Hey Folk, And welcome to another Inside Look. It's a little behind, But having had a chance to put one of these together, I've had a good look at the model, and how it comes to you in the box.
One of the nice things about this kit is that the instructions mention the parts by number, and all of these numbers can be easily read from the sprues themselves. It is also worth noting that the instructions I handled were 100% correct and had no oddities. The numbers were always correct and the pieces depicted in the instructions were always the correct piece. As this was one of the first run boxes, it was nice to see GW took the time to get this right.
Now we are talking about an Eldar construct here, so almost every piece of this model is curved, rounded, or sloping in some way. Because of this, there are very few places you can connect the model parts to the sprue itself without dinging up the parts, and so you'll run into rough patches on exposed areas where the knife digs into the detail a bit. This is thankfully kept to a minimum with the design of the connection points. Yet another thing done well within the confines of the box. But as I said, there are still some rough areas on my model where I just couldn't make it work perfectly.
Now, here is where things started to get a little frustrating for me as a builder. Recently, I also had a chance to experience some of the other kits of this size. Most notably I built a Riptide for a fellow gamer, and it was then I had noticed something the Riptide had that was very clearly not found in the Wraithknight box.
The Riptide is a work of art, and it meant to be shaped and posed in many different ways. Because of this, the model is build by pinning the extremities into the torso. These pins are plastic and are a part of the kit itself as a design element. It's actually pretty innovative in terms of GW's models. Before models were rather simplistic, or at the very least would come with several version of the same limb which gave options for looks. This new system allows for almost every model to be pretty dynamic and unique in their look.

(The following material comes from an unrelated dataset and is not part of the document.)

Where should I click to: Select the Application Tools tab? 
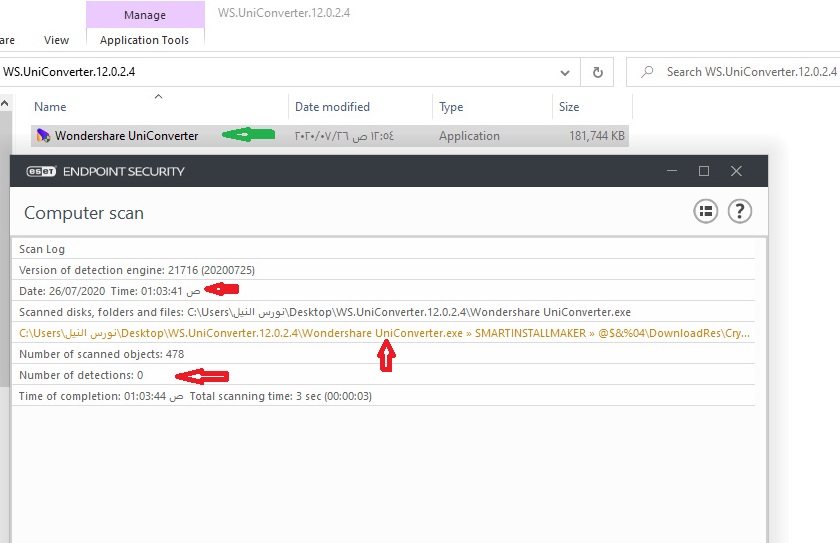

The other limiting factor here is that without some fairly extensive cutting and green-stuffing, the legs only connect to the pelvic section in a single way. This is severely limiting to the look and feel of the model out of the box. Combining this with the a fore mentioned curves and slopes of Eldar constructs and you have a very difficult model to make look unique.
Now... to be fair, Eldar Wraith constructs are fairly slow and move much like the Ents in Lord of the Rings, very slowly, and very deliberately. As such, the need for dynamic posing is less "required" by that virtue. Whatever the case, there is much less inherent possibility with the model right out of the box than it's Tau cousin.
Another reason this model was chosen was for its user friendliness. A lot of players in the 40k crowd are not extensive hobbyists. Because of that, high count parts lists for models can tend to scare some players away. This model is the largest non-apoc unit out to date, and it does so with relatively few parts. The whole of the kit has 114 parts, of which many will not be used in a single build. I built mine with a Sun Cannon, scatter laser, and Shield, and looking in the kit I still have 19 parts left. The riptide only has 108 parts, but I was left with only 5 extra parts. Each of those were swap parts and as such were magnified. this means every part was used. While yes I could have magnetized the Wraithknight... it felt much less necessary for the build. The smaller part count should be factored in as a reason for it's lack of posing options. So good with bad here.